◆ **Given task**:
Quote the items from the line with "Where should I" to the line with "click(x=14, y=99)", both included, reproducing each line exactly and omitting the pictures.

◆ **Dataset records**:
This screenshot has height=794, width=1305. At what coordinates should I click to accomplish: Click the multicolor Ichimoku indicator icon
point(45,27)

--

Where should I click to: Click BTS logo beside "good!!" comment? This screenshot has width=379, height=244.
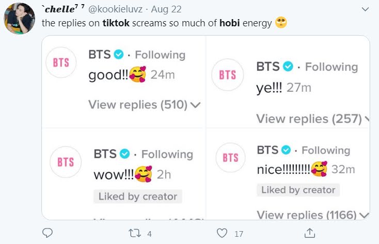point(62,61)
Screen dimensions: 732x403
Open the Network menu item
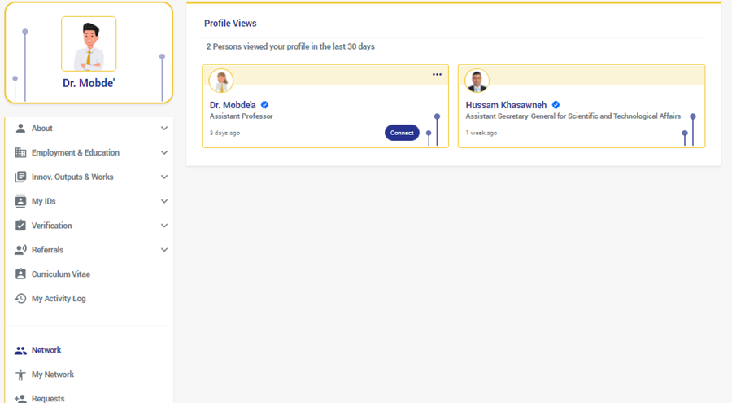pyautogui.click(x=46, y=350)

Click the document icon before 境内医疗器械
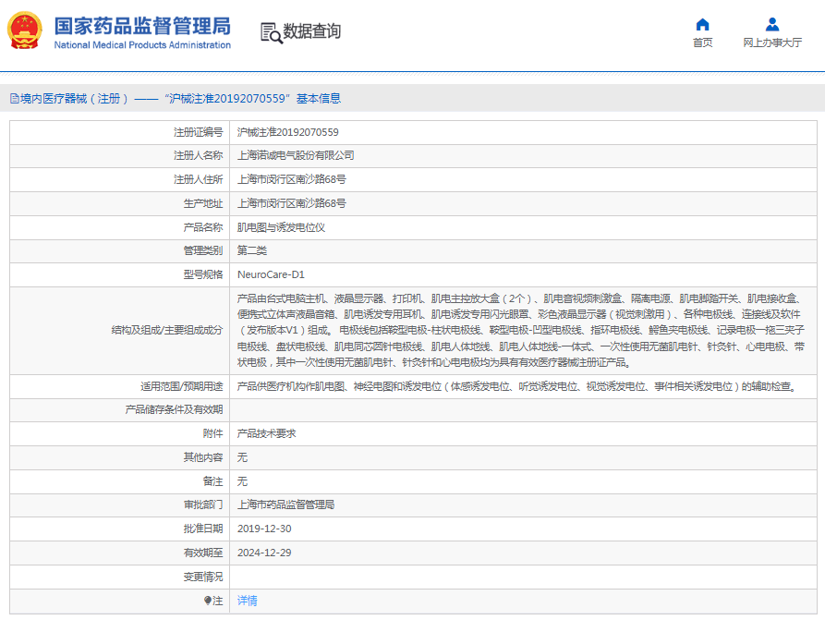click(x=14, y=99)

* * *

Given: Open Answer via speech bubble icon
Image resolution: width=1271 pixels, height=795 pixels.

◆ **In response**:
Where should I click to: Click BTS logo beside "good!!" comment? This screenshot has width=379, height=244.
point(62,61)
Screen dimensions: 732x403
Open the Network menu item
pyautogui.click(x=46, y=350)

Click the document icon before 境内医疗器械
click(x=14, y=99)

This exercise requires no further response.